Le retrait de l'Ukraine du Donbass donnerait à la Russie la possibilité d'attaquer Kharkiv et Dnipro, selon Zelensky
Selon le président ukrainien, le retrait des forces armées ukrainiennes de la région de Donetsk ne peut être considéré comme un compromis, car cela donnerait à la Russie la possibilité d'occuper les villes ukrainiennes de Kharkiv et Dnipro.
Volodymyr Zelensky l'a déclaré lors d'un entretien avec Rai Radio, rapporte Ukrinform, citant le Telegram du président.
« On ne peut pas parler du retrait du Donbass comme d'un simple compromis. Notre retrait du Donbass offre à la Fédération de Russie la possibilité d'occuper nos territoires les plus protégés sans subir de pertes. Certains disent qu'il faut un an ou un an et demi pour construire de nouvelles fortifications. Mais on oublie souvent : il faut d'abord un an et demi. Et même si c'est moins, des fortifications en zone rurale et urbaine, c'est une toute autre histoire. Cela ne constituera jamais une défense vraiment efficace », a-t-il affirmé.

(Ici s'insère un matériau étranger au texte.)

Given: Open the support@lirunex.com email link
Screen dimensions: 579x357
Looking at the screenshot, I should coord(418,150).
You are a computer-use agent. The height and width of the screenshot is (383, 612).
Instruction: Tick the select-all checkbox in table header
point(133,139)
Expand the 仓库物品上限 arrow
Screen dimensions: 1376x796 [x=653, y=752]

Selon М. Zelensky, le retrait des troupes ukrainiennes du Donbass offre à la Fédération de Russie une marge de manœuvre pour attaquer Kharkiv et le Dnipo.

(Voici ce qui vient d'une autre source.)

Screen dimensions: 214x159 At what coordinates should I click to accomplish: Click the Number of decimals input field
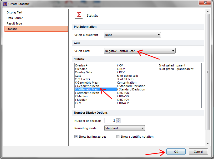[110, 121]
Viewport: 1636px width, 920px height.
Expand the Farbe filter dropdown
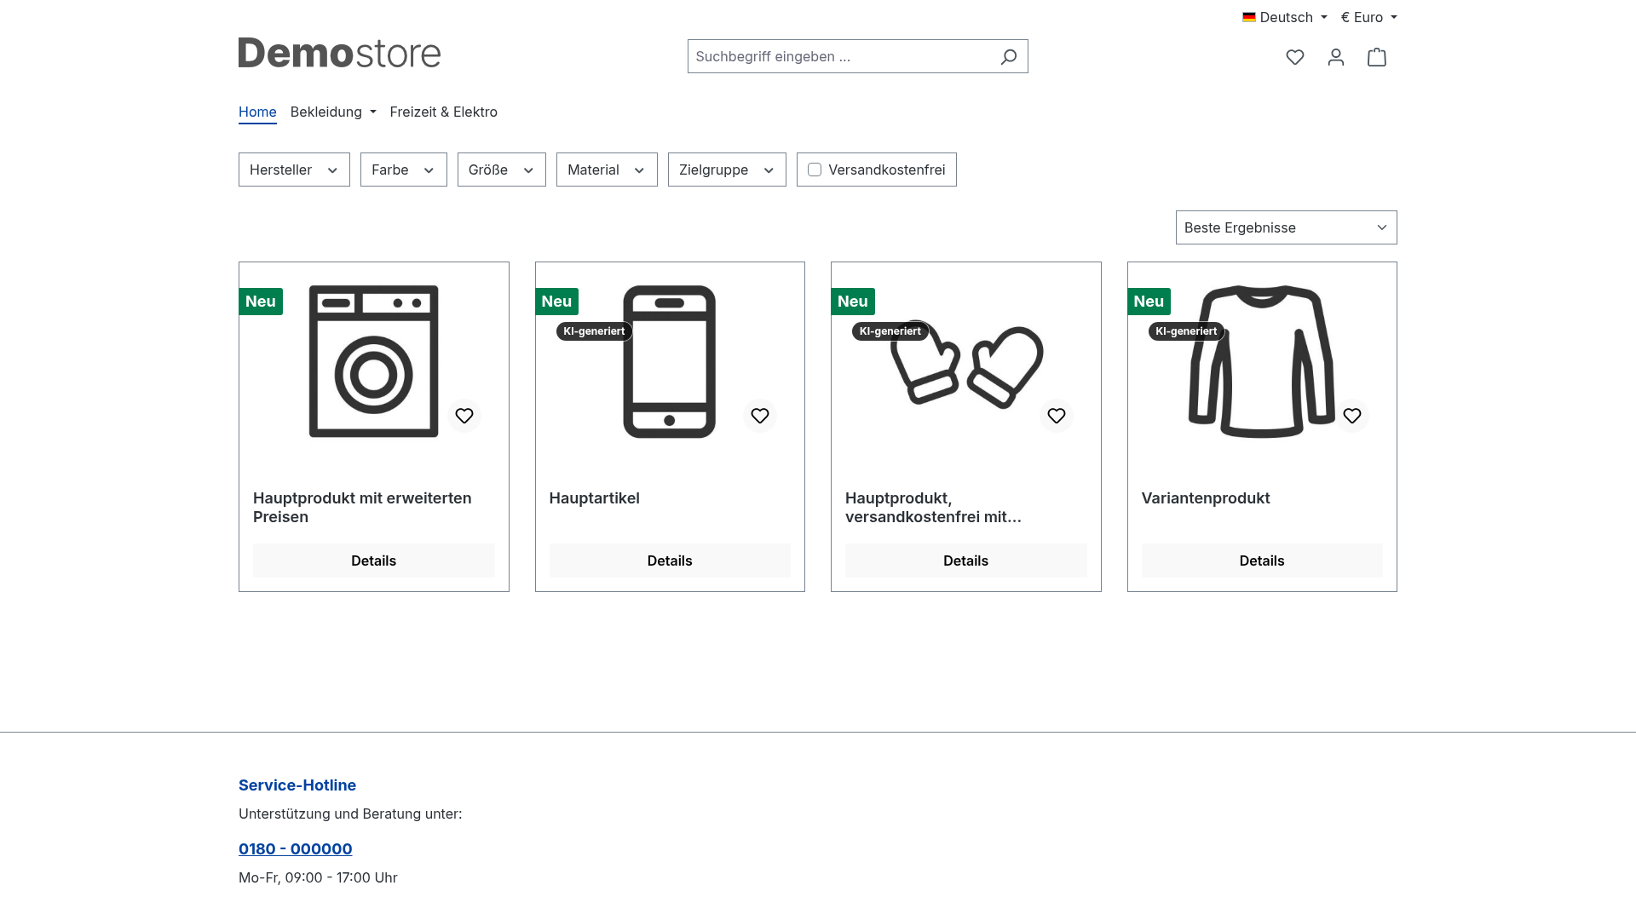pyautogui.click(x=404, y=170)
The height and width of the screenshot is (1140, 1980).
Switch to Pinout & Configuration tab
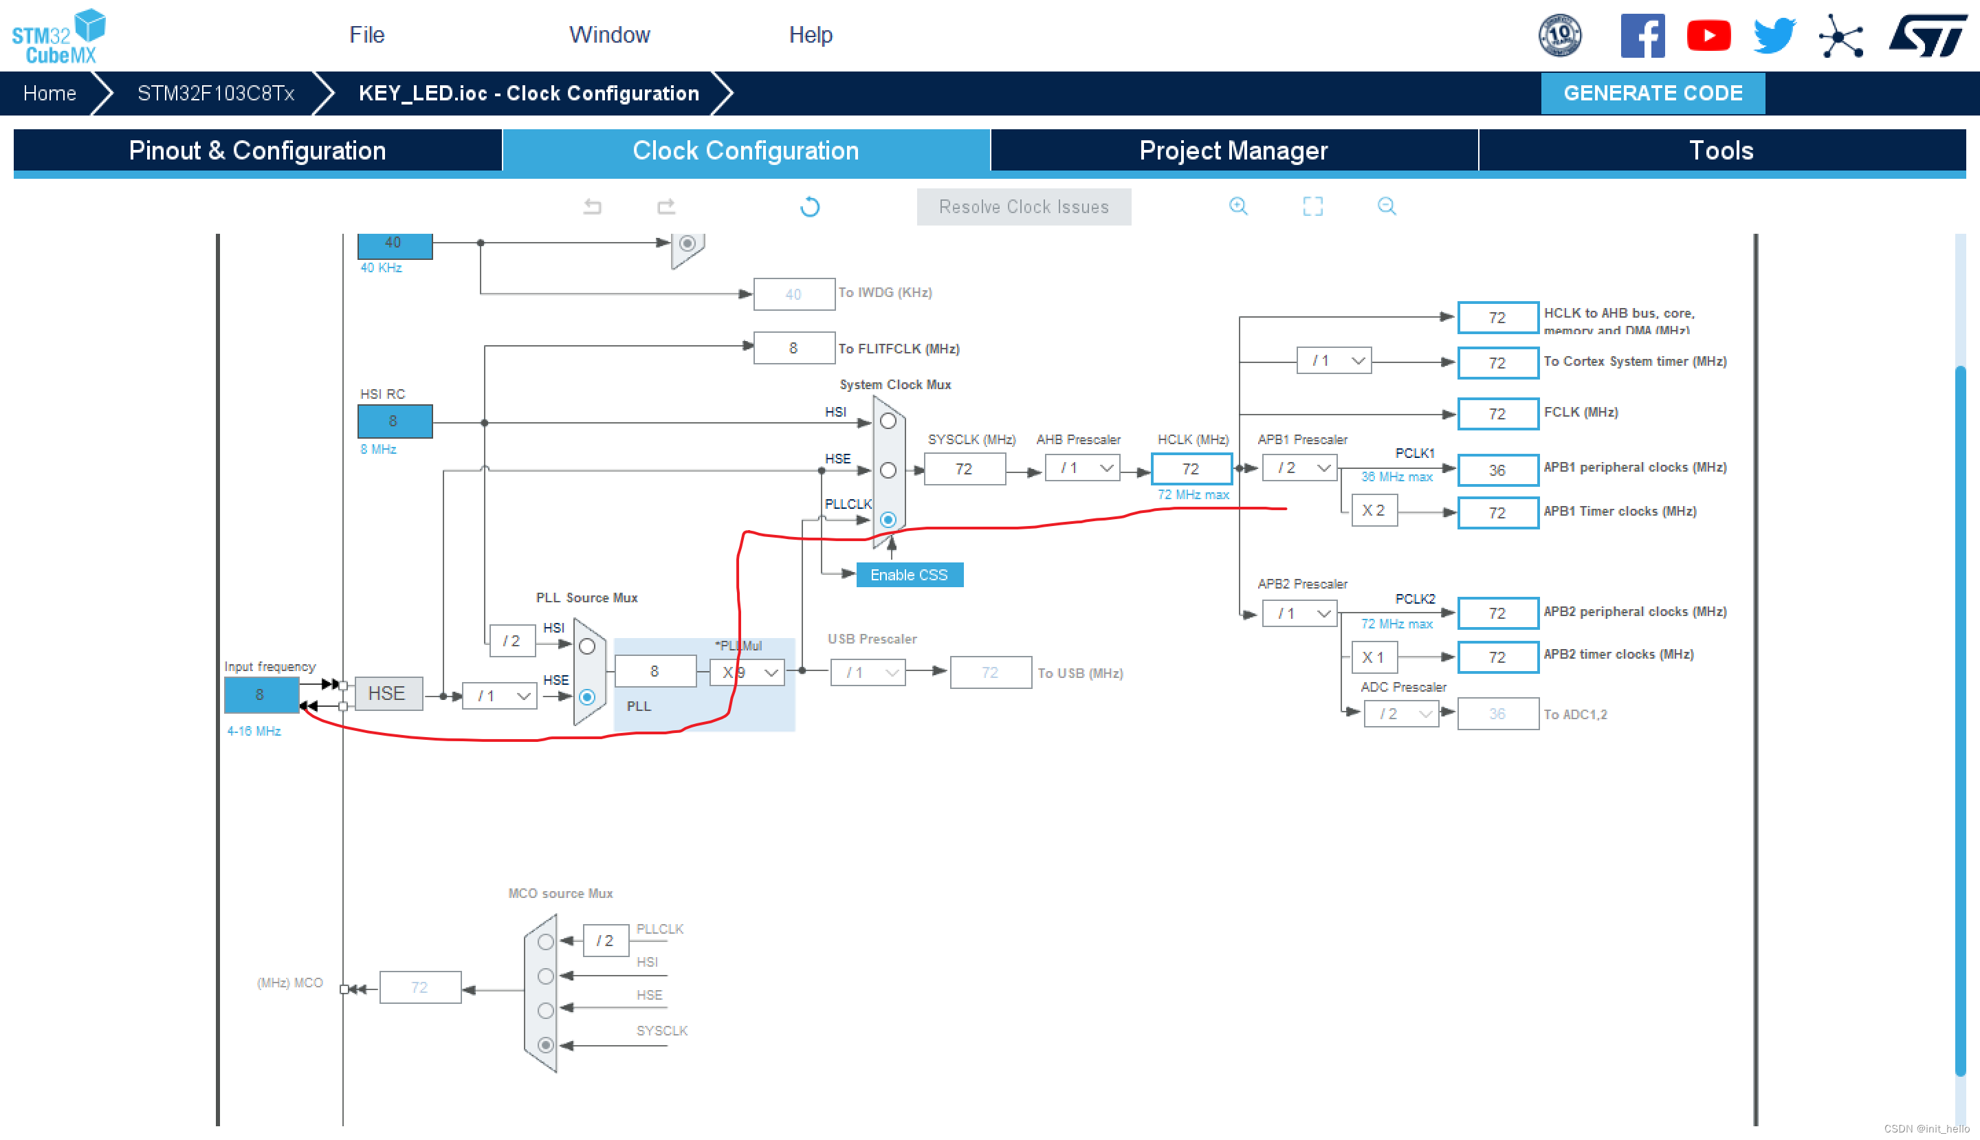click(258, 150)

« Deux grandes villes, qui contribuent de manière significative à notre PIB, seront menacées. Tant de gens y ont perdu la vie… Le moral de notre armée s’en trouvera inévitablement affecté. La société se divisera inévitablement : d’un côté l’armée, qui ne soutiendra certainement pas de telles mesures, et de l’autre la société. Or, la désintégration de la société est précisément l’objectif principal de Poutine », a souligné le président.
Il ajoute aussi que 200 000 personnes vivent dans les territoires du Donbass contrôlés par l’Ukraine.
« Se retirer ne signifie pas sauver quoi que ce soit. Se retirer, c’est risquer de tout perdre sans aucune garantie. Et c’est un risque considérable », estime-t-il.
Comme l’a rapporté Ukrinform, en mars, le président Volodymyr Zelensky, lors d’un séjour au Qatar, a déclaré que le retrait des forces armées ukrainiennes du Donbass était une condition préalable à l’octroi de garanties de sécurité à l’Ukraine par les États-Unis.